Turkey is also not - yet - a member of the European Union, although given the recent fears that the eurozone could break up in disaster, Turkey's policymakers are probably counting their blessings at not yet having joined a club where the membership can prove so taxing. 

Amnesties and agreements

There is a lot of upside potential in Turkey.  Out of a “bankable” adult population of 52 million people, only 26 million have an account; a large chunk of wealth, which by definition is hard to measure, is “off the books” in cash and significantly, gold. Even if only a fraction of this undeclared money surfaces, that represents a significant market opportunity. (On some estimates, Turkish citizens hold up to TRY300 billion ($167 billion) of gold.)

The country, along with other major powers, has made noises about cracking down on tax evasion. For instance, Turkish finance minister Mehmet Simsek recently reiterated his commitment to squash tax evasion and to expand its network of tax information exchange agreements; it signed such a pact with Guernsey earlier this year, for example. The country also inked a TIEA with Switzerland, due to take effect from next January; other countries forging such agreements with Turkey include Malta, the Isle of Man, Luxembourg and Singapore. Further agreements with Gibraltar, the Cayman Islands, the British Virgin Islands, Barbados, the Bahamas and Panama are being worked on.

The country has used tax amnesties to tempt high net worth individuals to pull money back onshore, but so far, such measures have prompted a lukewarm response. Garanti’s Sygin noted that only about 10 per cent of an estimated $100 billion had been repatriated.

Tax rates in Turkey are still relatively high compared with some classic wealth management jurisdictions, so the vibrant city of Istanbul, for example, is unlikely to be the next Zurich or Singapore soon without reforms.
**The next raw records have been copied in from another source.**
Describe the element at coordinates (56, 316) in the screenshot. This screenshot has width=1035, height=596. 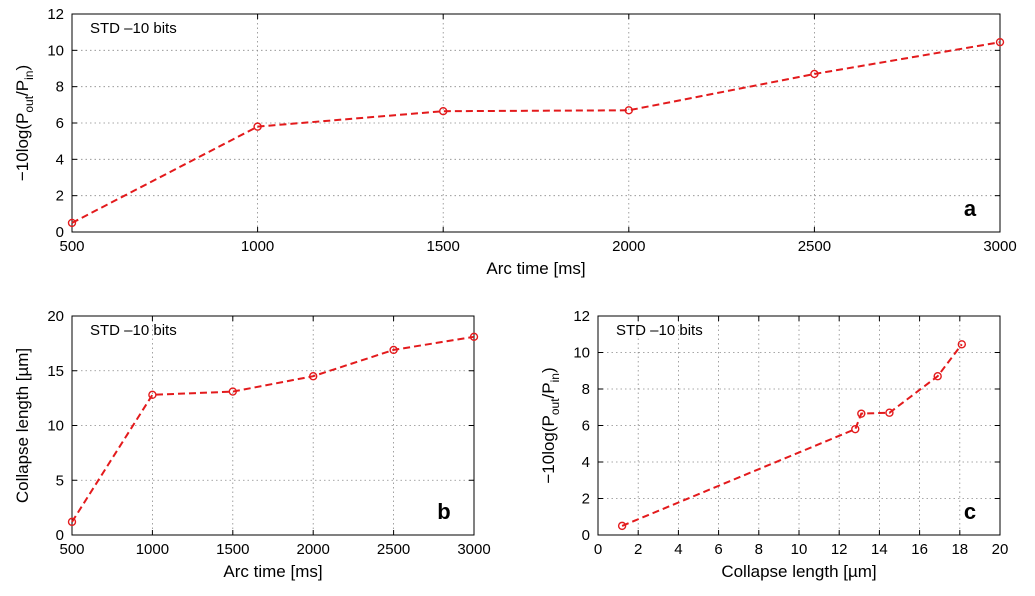
I see `y-tick-label: 20` at that location.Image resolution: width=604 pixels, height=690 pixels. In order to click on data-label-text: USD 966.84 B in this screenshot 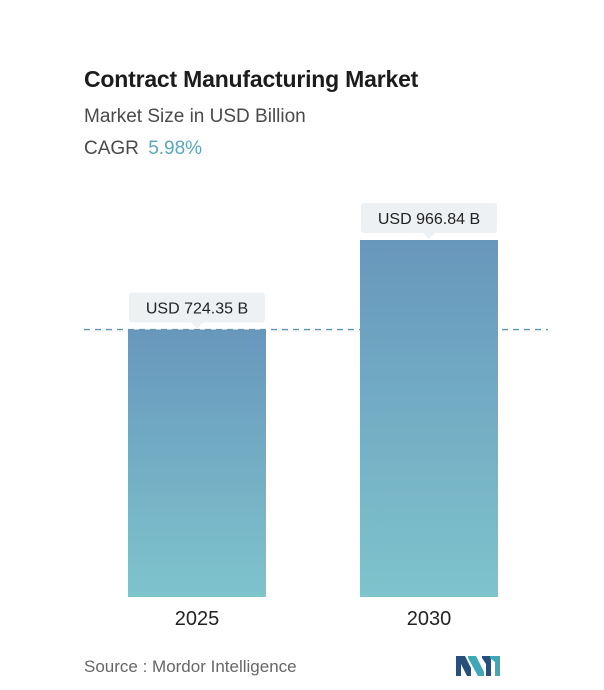, I will do `click(429, 220)`.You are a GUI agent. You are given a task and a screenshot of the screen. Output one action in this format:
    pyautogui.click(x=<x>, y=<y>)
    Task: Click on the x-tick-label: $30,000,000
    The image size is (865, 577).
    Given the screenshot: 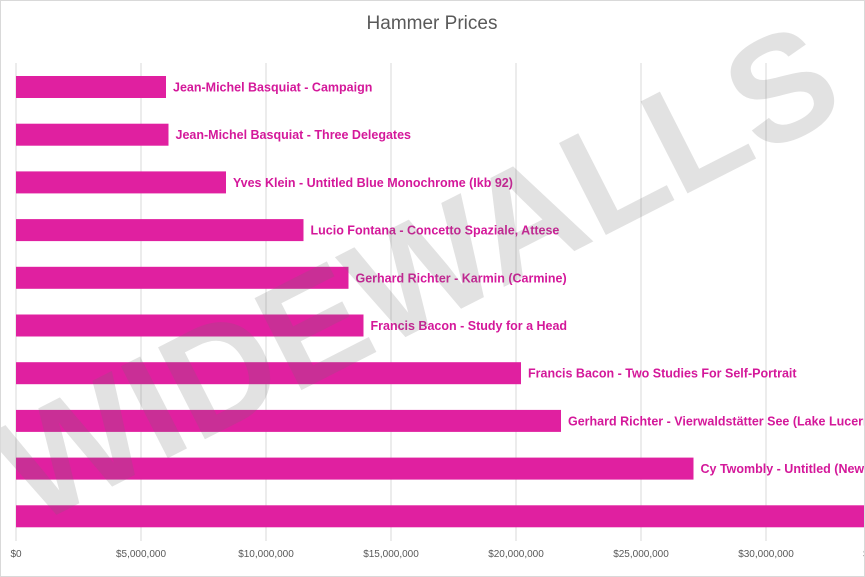 What is the action you would take?
    pyautogui.click(x=766, y=554)
    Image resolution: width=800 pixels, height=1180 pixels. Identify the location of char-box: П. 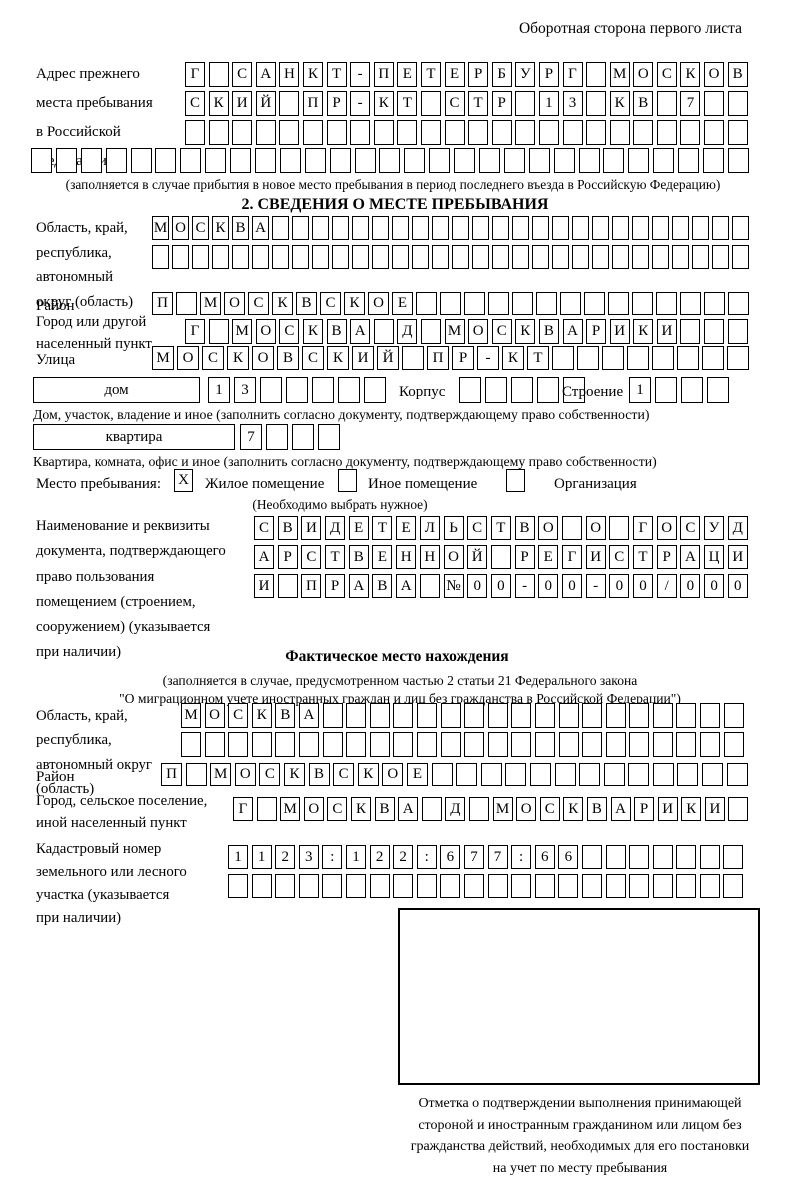
(162, 304).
The top income tax rate in Turkey is 35 per cent; on the other hand, there is no explicit wealth tax, but there are inheritance and real estate taxes. Trusts, as they are known in the Anglo-Saxon legal tradition, are not yet recognised but some contract-based structures are workable (Source: Law in Context, International Wealth Planning and Tax Structuring Guide 2012)

Strong numbers, some concerns

Turkey has shown strong economic growth in recent years, and according to Mark Lewis, senior resident representative in Turkey at the International Monetary Fund, this nation could even achieve every policymaker’s dream – the “soft landing”. If there are concerns, it is that the country’s relatively meagre savings rate – 12 per cent – means that a good deal of investment gets financed with foreign money, which raises fears about the current account deficit. 

“Turkey has seen an increase in leverage, but from a low base,” Lewis told the Threadneedle conference. There is a gross financing requirement for Turkey of almost 25 per cent of GDP, he said.

Red tape and bureaucracy remain a problem for Turkey relative to other countries; on the other hand, demography bodes well for growth, as the country has a low average age, said Lewis.

The country has been on a roller-coaster ride over the past 20 years and it would be a rash person to make any simple predictions on Turkey. But for the time being at least, this is a country that wealth managers should keep on their radar.